== 任务 A ==
在讲用户日志模块的节选正文里，作者最终用什么方式实现了该功能？
== 任务 B ==
请接着这篇讲Clickstream用户日志实现的节选正文的末尾续写下去。

== 节选正文 ==
++++++++++++++++++++

前段时间，实验室需要开发一个用户日志模块，来对实验室的Web项目监控，获取用户的行为日志。个人首先觉得应该主要使用js来实现相关功能，无奈js水平着实太低，最终采用了servlet的方式来实现。

自己先从github上查询到了一个相关项目，clickstream，我先来介绍一下该项目是怎么实现的。

Clickstream的实现

它首先使用了一个Listener来监听ServletContext和HttpSession，代码如下

public class ClickstreamListener implements ServletContextListener, HttpSessionListener {

	private static final Log log = LogFactory.getLog(ClickstreamListener.class);

	/** The servlet context attribute key. */
	public static final String CLICKSTREAMS_ATTRIBUTE_KEY = "clickstreams";

	/**
	 * The click stream (individual) attribute key: this is
	 * the one inserted into the HttpSession.
	 */
	public static final String SESSION_ATTRIBUTE_KEY = "clickstream";

	/** The current clickstreams, keyed by session ID. */
	private Map<String, Clickstream> clickstreams = new ConcurrentHashMap<String, Clickstream>();

	public ClickstreamListener() {
		log.debug("ClickstreamLogger constructed");
	}

	/**
	 * Notification that the ServletContext has been initialized.
	 *
	 * @param sce The context event
	 */
	public void contextInitialized(ServletContextEvent sce) {
		log.debug("ServletContext initialised");
		sce.getServletContext().setAttribute(CLICKSTREAMS_ATTRIBUTE_KEY, clickstreams);
	}

	/**
	 * Notification that the ServletContext has been destroyed.
	 *
	 * @param sce The context event
	 */
	public void contextDestroyed(ServletContextEvent sce) {
		log.debug("ServletContext destroyed");
		// help gc, but should be already clear except when exception was thrown during sessionDestroyed
		clickstreams.clear();
	}

	/**
	 * Notification that a Session has been created.
	 *
	 * @param hse The session event
	 */
	public void sessionCreated(HttpSessionEvent hse) {
		final HttpSession session = hse.getSession();
		if (log.isDebugEnabled()) {
			log.debug("Session " + session.getId() + " was created, adding a new clickstream.");
		}

		Object attrValue = session.getAttribute(SESSION_ATTRIBUTE_KEY);
		if (attrValue != null) {
			log.warn("Session " + session.getId() + " already has an attribute named " +
					SESSION_ATTRIBUTE_KEY + ": " + attrValue);
		}

		final Clickstream clickstream = new Clickstream();
		session.setAttribute(SESSION_ATTRIBUTE_KEY, clickstream);
		clickstreams.put(session.getId(), clickstream);
	}

	/**
	 * Notification that a session has been destroyed.

++++++++++++++++++++

== 采集数据 ==
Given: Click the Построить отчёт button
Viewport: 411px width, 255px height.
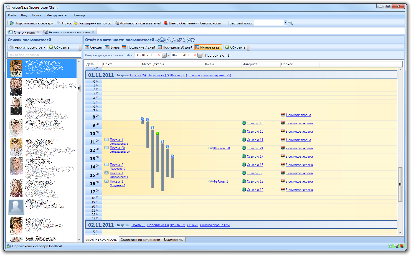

++++++++++++++++++++

== 参考答案 A ==
servlet的方式。

== 参考答案 B ==
	 *
	 * @param hse The session event
	 */
	public void sessionDestroyed(HttpSessionEvent hse) {
		final HttpSession session = hse.getSession();

		// check if the session is not null (expired)
		if (session == null) {
	  	  return;
		}

		if (log.isDebugEnabled()) {
			log.debug("Session " + session.getId() + " was destroyed, logging the clickstream and removing it.");
		}

		final Clickstream stream = clickstreams.get(session.getId());
		if (stream == null) {
			log.warn("Session " + session.getId() + " doesn't have a clickstream.");
			return;
		}

		try {
			if (stream.getSession() != null) {
				ClickstreamLoggerFactory.getLogger().log(stream);
			}
		}
		catch (Exception e) {
			log.error(e.getMessage(), e);
		}
		finally {
			clickstreams.remove(session.getId());
		}
	}
}

在这里，读者应该明白session和request之间的区别，一次session可以对应多个request，而多个request可以封装成一个Clickstream。所以使用了

private Map<String, Clickstream> clickstreams = new ConcurrentHashMap<String, Clickstream>();

来存储session和Clickstream之间的映射。

每次创建一个session的时候，就在session里面绑定一个Clickstream。

Clickstream的定义如下：

public class Clickstream implements Serializable {

	private static final long serialVersionUID = 1;

	/** The stream itself: a list of click events. */
	private List<ClickstreamRequest> clickstream = new CopyOnWriteArrayList<ClickstreamRequest>();

	/** The attributes. */
	private Map<String, Object> attributes = new HashMap<String, Object>();

	/** The host name. */
	private String hostname;

	/** The original referer URL, if any. */
	private String initialReferrer;

	/**  The stream start time. */
	private Date start = new Date();

	/** The time of the last request made on this stream. */
	private Date lastRequest = new Date();

	/** Flag indicating this is a bot surfing the site. */
	private boolean bot = false;

	/**
	 * The session itself.
	 *
	 * Marked as transient so that it does not get serialized when the stream is serialized.
	 * See JIRA issue CLK-14 for details.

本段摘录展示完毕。